Belge Metni.
CHP’liler hakim karşısına çıktı

Çanakkale’de, 28 Şubat tarihinde Cumhuriyet Meydanı’nda CHP Genel Başkanı Kemal Kılıçdaroğlu tarafından düzenlenen miting öncesi, meydana kurulan ekranlardan 17-25 Aralık soruşturmasına ait tape görüntülerinin yayınlanması üzerine haklarında hakaret davası açılan tertip komitesi üyeleri hakim karşısına çıktı. 2. Asliye Ceza Mahkemesi’nde görülen hakaret davası 26 Aralık 2014 günü saat 14.50’ye ertelendi. Duruşma sonrası açıklamalarda bulunan CHP Genel Başkan Yardımcısı Bülent Tezcan; “Bu dava Türk hukuk tarihinde, yargı tarihinde ibretle hatırlanacak bir davadır” dedi.

Yönerge. Haber metnindeki “Çanakkale’de, 28 Şubat tarihinde” ile başlayan paragrafı, temel bilgilerini koruyarak daha kısa biçimde yeniden yazar mısın? Kayıtların bu işle hiçbir ilgisi yoktur.

Sağlanan Malzeme.

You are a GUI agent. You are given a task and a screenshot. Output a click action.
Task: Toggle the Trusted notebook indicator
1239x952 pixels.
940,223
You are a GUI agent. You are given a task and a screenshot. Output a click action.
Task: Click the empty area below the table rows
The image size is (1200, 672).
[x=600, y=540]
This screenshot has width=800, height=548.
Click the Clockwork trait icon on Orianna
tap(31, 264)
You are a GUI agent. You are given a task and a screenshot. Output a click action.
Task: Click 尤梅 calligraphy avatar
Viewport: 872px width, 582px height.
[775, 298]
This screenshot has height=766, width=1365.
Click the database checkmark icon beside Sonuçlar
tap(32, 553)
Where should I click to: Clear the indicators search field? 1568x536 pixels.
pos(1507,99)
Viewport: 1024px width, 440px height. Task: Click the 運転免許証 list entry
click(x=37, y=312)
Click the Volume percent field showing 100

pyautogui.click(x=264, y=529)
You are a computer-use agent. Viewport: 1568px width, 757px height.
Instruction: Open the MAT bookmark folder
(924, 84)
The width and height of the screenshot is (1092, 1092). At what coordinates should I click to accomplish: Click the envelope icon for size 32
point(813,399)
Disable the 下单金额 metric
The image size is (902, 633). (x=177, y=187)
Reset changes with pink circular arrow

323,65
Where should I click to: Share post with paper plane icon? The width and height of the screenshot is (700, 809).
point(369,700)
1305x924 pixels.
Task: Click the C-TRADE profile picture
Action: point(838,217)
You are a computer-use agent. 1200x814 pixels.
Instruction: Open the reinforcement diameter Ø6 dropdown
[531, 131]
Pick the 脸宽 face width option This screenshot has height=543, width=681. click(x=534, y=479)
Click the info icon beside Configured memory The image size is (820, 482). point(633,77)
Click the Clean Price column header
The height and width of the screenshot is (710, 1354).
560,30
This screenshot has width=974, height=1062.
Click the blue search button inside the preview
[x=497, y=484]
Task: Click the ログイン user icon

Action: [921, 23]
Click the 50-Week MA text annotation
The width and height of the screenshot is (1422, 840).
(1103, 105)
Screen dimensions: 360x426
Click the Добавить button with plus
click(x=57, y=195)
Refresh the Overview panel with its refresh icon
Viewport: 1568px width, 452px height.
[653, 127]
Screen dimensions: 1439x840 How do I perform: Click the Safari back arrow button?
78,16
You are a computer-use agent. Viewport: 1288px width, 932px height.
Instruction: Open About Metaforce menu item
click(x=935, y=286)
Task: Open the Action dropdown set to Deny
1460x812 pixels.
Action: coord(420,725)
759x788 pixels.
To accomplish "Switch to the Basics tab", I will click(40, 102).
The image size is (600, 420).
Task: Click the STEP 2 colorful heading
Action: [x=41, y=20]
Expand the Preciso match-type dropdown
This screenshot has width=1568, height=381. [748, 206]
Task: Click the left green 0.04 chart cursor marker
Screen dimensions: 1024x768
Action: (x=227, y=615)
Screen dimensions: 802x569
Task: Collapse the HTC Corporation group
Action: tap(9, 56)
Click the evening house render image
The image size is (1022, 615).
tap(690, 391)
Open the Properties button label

Nihai Cevap. Çanakkale’de 28 Şubat’ta Cumhuriyet Meydanı’nda CHP Genel Başkanı Kemal Kılıçdaroğlu’nun mitingi yapıldı. Miting öncesinde meydandaki ekranlarda 17-25 Aralık soruşturmasına ait tape görüntüleri yayınlandı. Bu nedenle tertip komitesi üyelerine hakaret davası açıldı ve üyeler hakim karşısına çıktı. 2. Asliye Ceza Mahkemesi’ndeki dava 26 Aralık 2014 saat 14.50’ye ertelendi. CHP Genel Başkan Yardımcısı Bülent Tezcan, duruşmanın ardından davanın Türk hukuk ve yargı tarihinde ibretle hatırlanacağını söyledi.